(Collected data entries)
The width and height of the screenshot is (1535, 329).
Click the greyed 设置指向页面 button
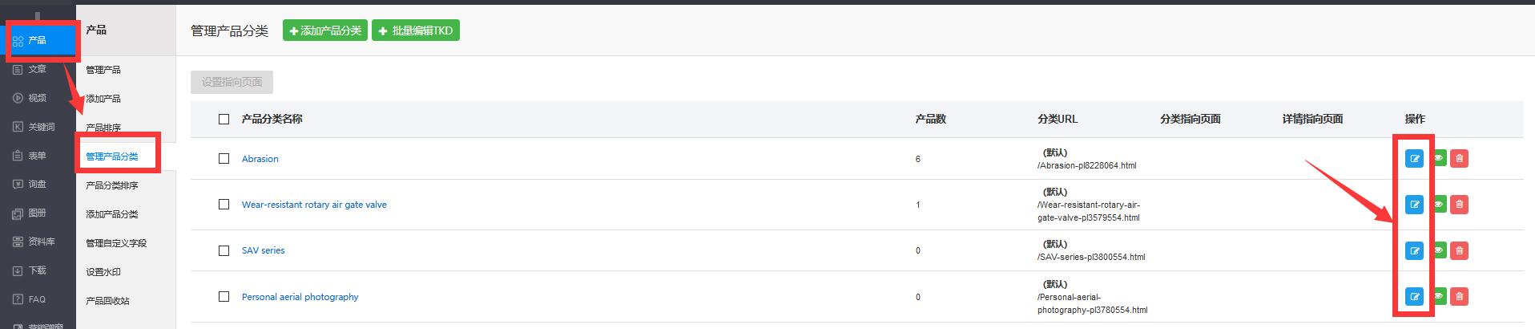click(232, 82)
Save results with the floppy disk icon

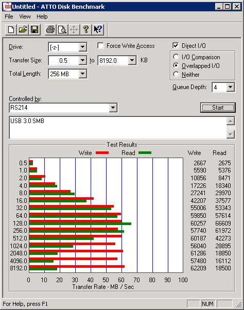34,30
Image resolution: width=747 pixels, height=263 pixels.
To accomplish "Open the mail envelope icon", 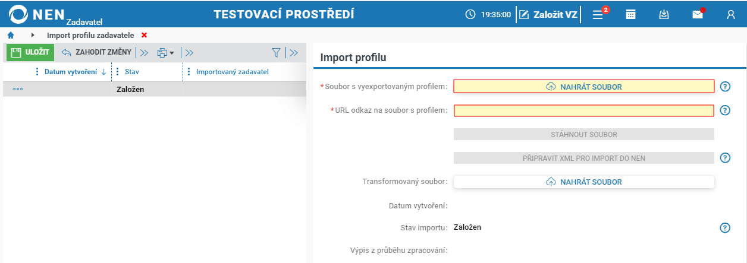I will coord(698,15).
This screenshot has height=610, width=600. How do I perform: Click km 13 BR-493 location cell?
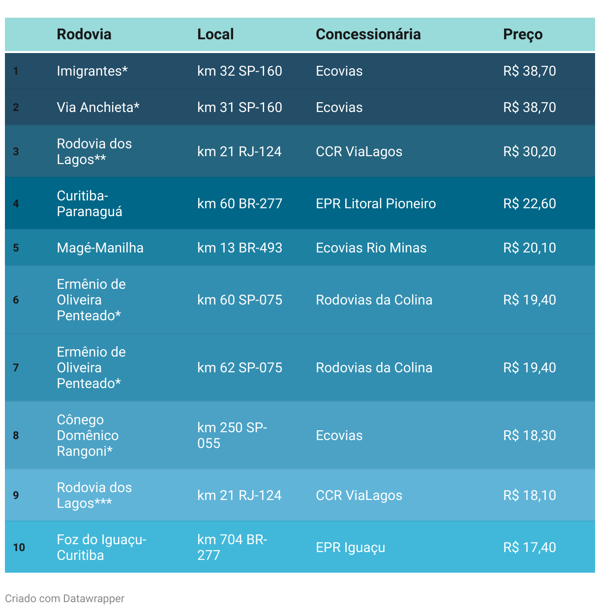click(x=240, y=248)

**Instructions to follow:** Nothing should appear in the answer except the lines from the first line of the data through the line holding "Image resolution: width=747", exactly as written, with pictures left out.

**Answer to this task:**
The width and height of the screenshot is (1535, 329).
Click the greyed 设置指向页面 button
click(232, 82)
Save results with the floppy disk icon

34,30
Image resolution: width=747 pixels, height=263 pixels.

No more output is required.